(Set tasks):
A - Please print the part of the Dartmouth sports article that opens with the words containing "A coach in North" and closes with "Harvard, and Dartmouth.".
B - In the Dartmouth sports article, which NHL team selected Hugh Jessiman in the first round?

(Page text):
----------------
A coach in North Carolina once cut Michael Jordan, thinking he wasn't quite good enough for high school basketball. That coach probably wishes he could have one back. A lot of coaches probably feel the same way about Dartmouth senior tight end Casey Cramer.

Cramer entered the 2003 season with 127 receptions, 1,782 yards, and 15 touchdowns at Dartmouth, ranking in the Big Green's top five in every category. Yet he almost didn't get the opportunity to play at all.

"I sent out game tapes to over 50 colleges, but there wasn't much response," says Cramer. The only Division I-AA schools to recruit Cramer were Lafayette, Harvard, and Dartmouth.

"There were some D-II and D-III schools, but there weren't a whole lot of options," Cramer recalls. "All the colleges...said I was too small or too slow to play, especially in the Ivy League."

He briefly considered not playing any football in college, but his passion for the game was too much to overcome. "I decided it would be crazy not to play," he says.

He persevered, and today it's safe to say Cramer has defied those who didn't believe in him. Last season, he earned first team All-America honors from the American Football Coaches Association and the Sports Network, and second team from the Associated Press.

He was also named first team All-Ivy and an ECAC I-AA all star.

Contrary to his expectations three years ago, Cramer came into this season as one of the top players in I-AA. He was named to a couple of pre-season All-America teams. But he insists the recognition doesn't mean anything unless followed with accomplishments.

"The recognition is...just basically saying that you could be good," he says. "What would mean more is if I won some postseason awards because those say that you've had a good season."

He is proud he has been named a captain of the 2003 Big Green. "It's a little different in that I am kind of in the spotlight now," he says. "The guys really look up to you and see how you act on and off the field."

Last season Cramer finished eighth in the nation, with 72 catches, and became the fourth Dartmouth player to surpass 1,000 yards receiving in a season (1,017). Another season like that could have the NFL knocking at Cramer's door.

"It would be any kid's dream to play in the NFL, but time will tell, and it depends on my senior year," he says. "I'm not going to bank my life on it."

NY Rangers Draft Jessiman
Hugh Jessiman '06
Hugh Jessiman '06

Dartmouth sophomore forward Hugh Jessiman became the first Big Green player selected in the first round of the NHL Draft, going to the New York Rangers with the 12th overall pick. Jessiman was the highest ECAC player drafted since 1983 and one of only four ECAC competitors to be chosen in the first round.

"These are the guys I grew up watching as a kid," he says. "Now I have the opportunity to be in the organization and, hopefully, play for them a few years down the road. It's pretty incredible, and it's something that I'm going to have to work pretty hard to achieve."

The 6'5", 200 lb. right winger, led Dartmouth with 23 goals and was second on the team, with 47 points in 34 games. He was the 2002-03 rookie of the year in both the ECAC and the Ivy League.

Wilson Named Men's LAX Coach
Bill Wilson
Bill Wilson

Bill Wilson, Cornell's top assistant coach and defensive coordinator, is the new head coach of Dartmouth's men's lacrosse program. He helped coach Cornell to a share of the 2003 Ivy title, and Princeton to the 1996 Ivy and NCAA Championships.
----------------
[Data entries]
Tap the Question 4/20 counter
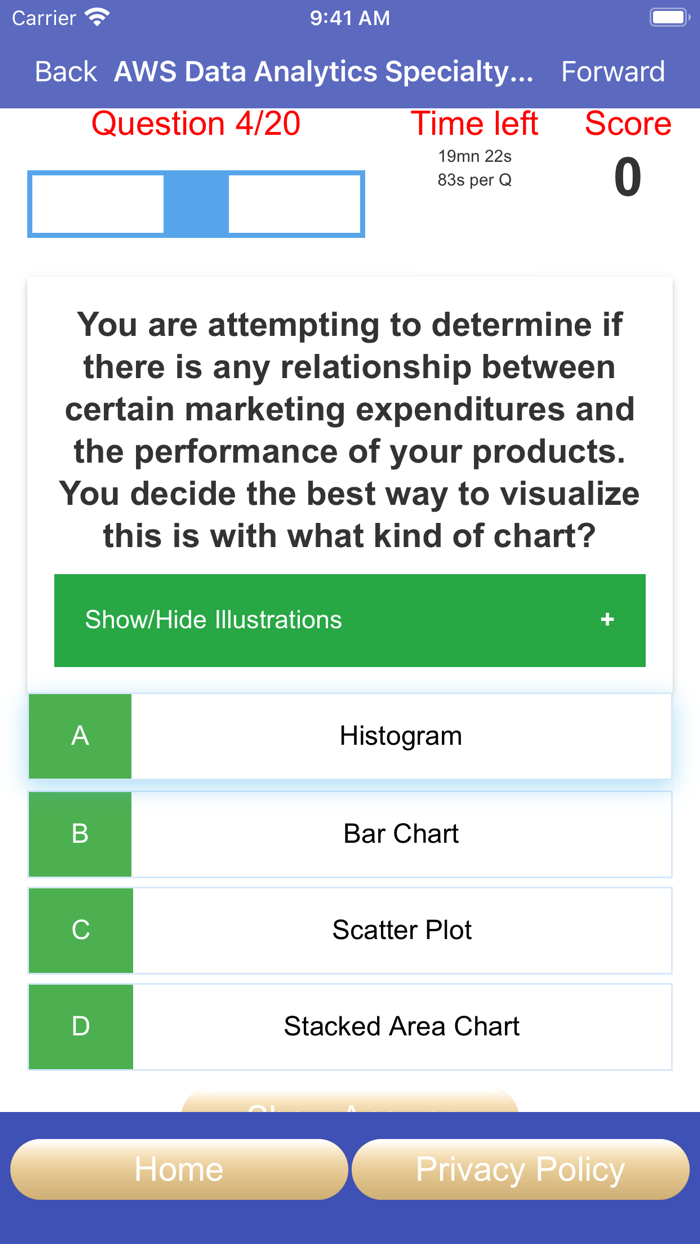 click(x=195, y=123)
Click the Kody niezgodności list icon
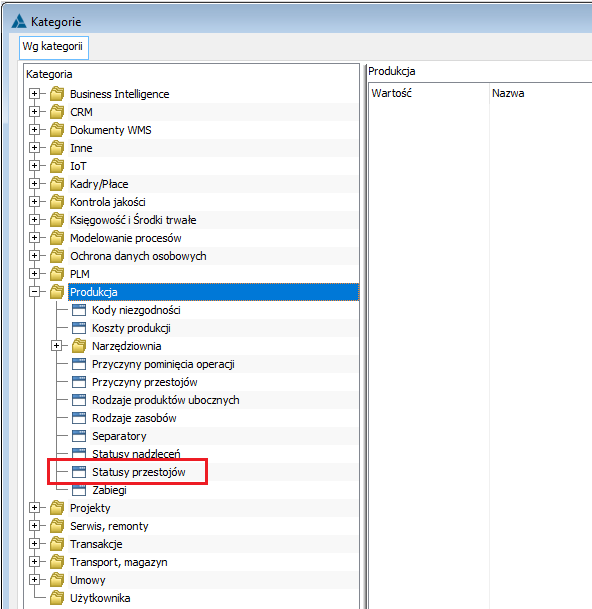 pyautogui.click(x=79, y=310)
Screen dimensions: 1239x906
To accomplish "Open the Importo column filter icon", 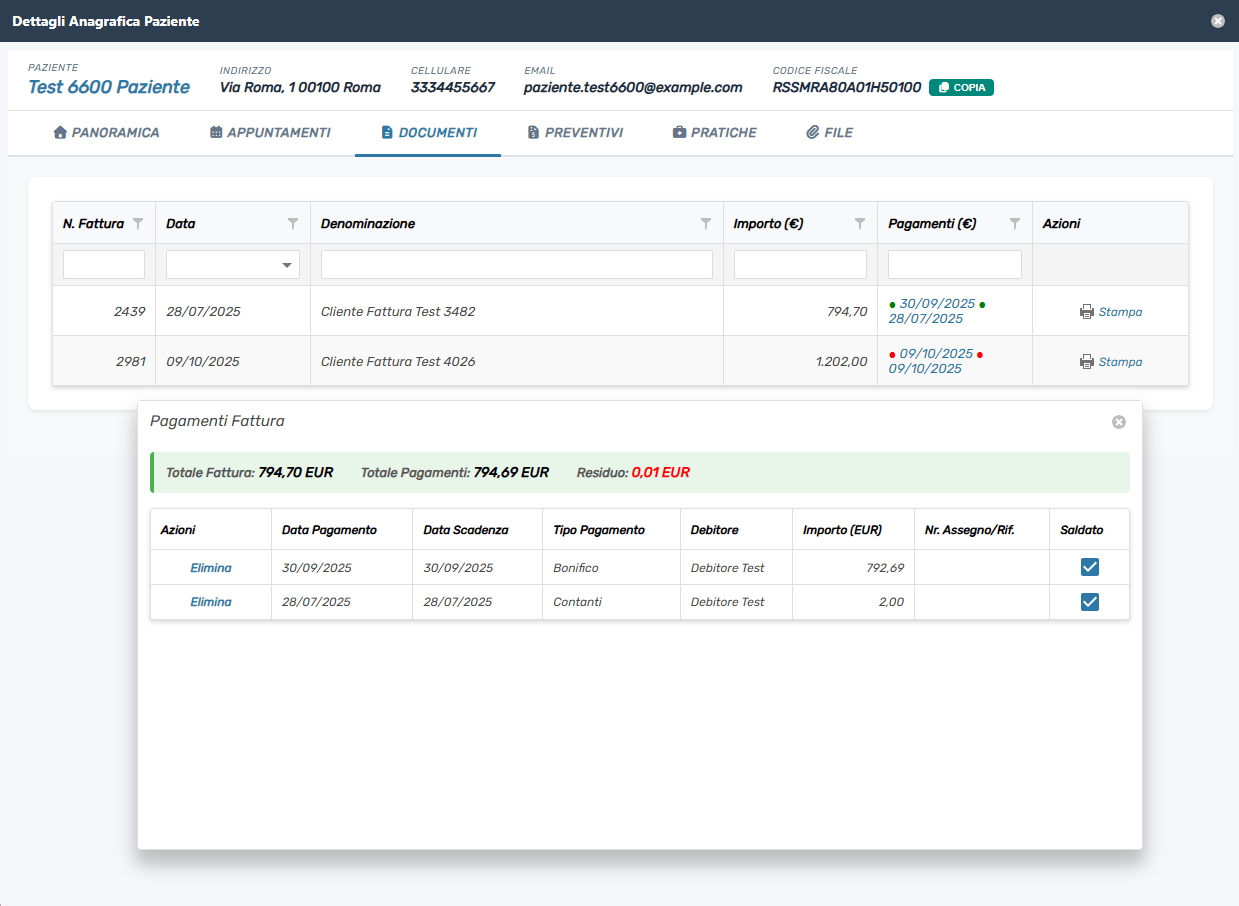I will [x=860, y=224].
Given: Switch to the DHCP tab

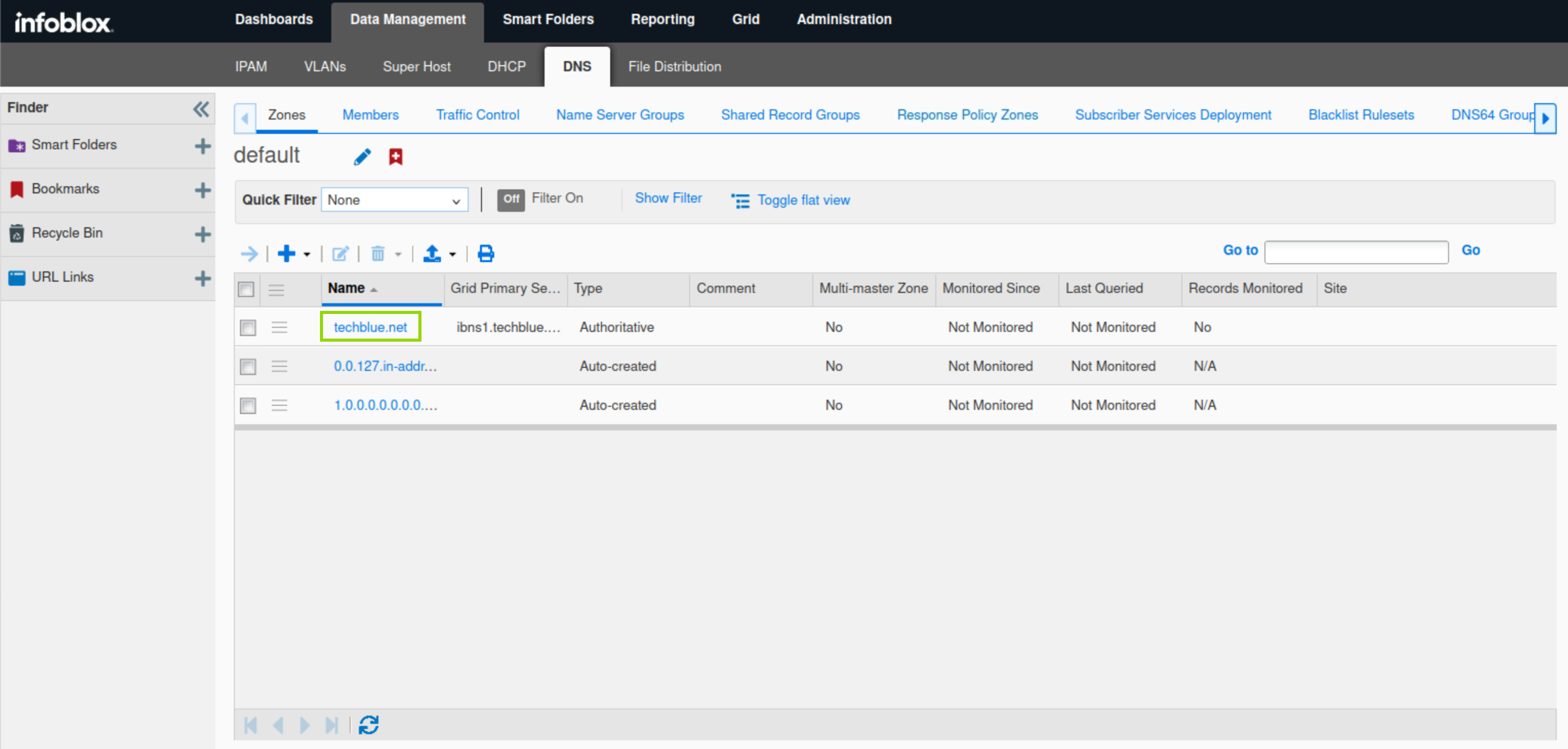Looking at the screenshot, I should click(x=506, y=66).
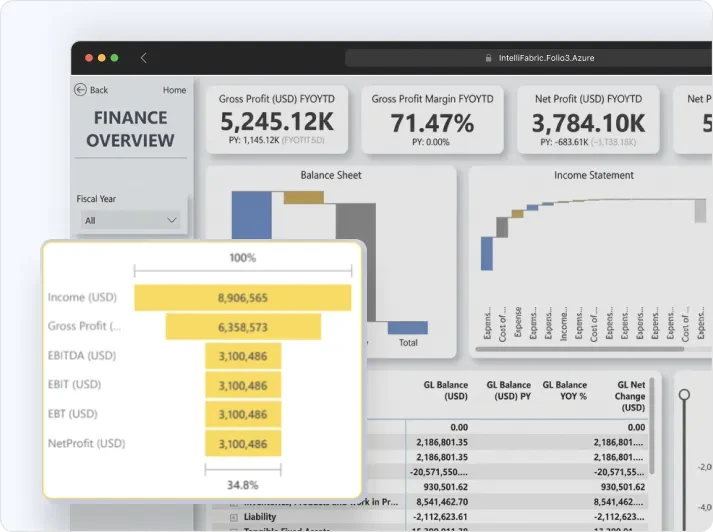Click the Fiscal Year dropdown chevron arrow
This screenshot has width=713, height=532.
[171, 221]
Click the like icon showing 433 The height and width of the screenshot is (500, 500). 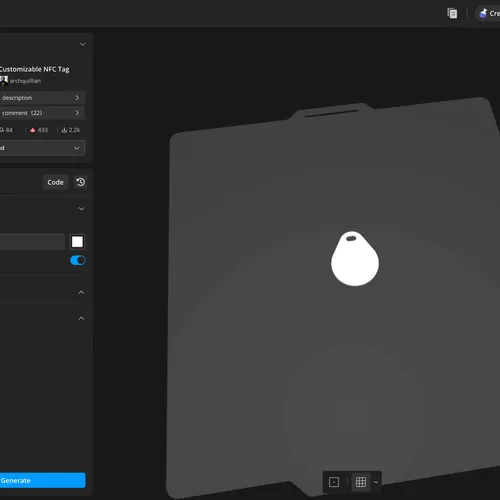click(33, 130)
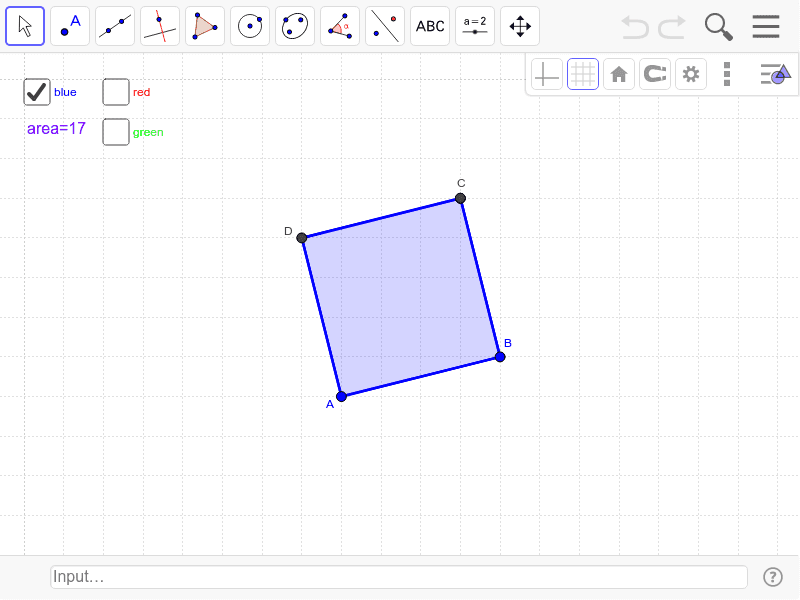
----------------
(Expected outputs):
A -
A coach in North Carolina once cut Michael Jordan, thinking he wasn't quite good enough for high school basketball. That coach probably wishes he could have one back. A lot of coaches probably feel the same way about Dartmouth senior tight end Casey Cramer.

Cramer entered the 2003 season with 127 receptions, 1,782 yards, and 15 touchdowns at Dartmouth, ranking in the Big Green's top five in every category. Yet he almost didn't get the opportunity to play at all.

"I sent out game tapes to over 50 colleges, but there wasn't much response," says Cramer. The only Division I-AA schools to recruit Cramer were Lafayette, Harvard, and Dartmouth.

B - The New York Rangers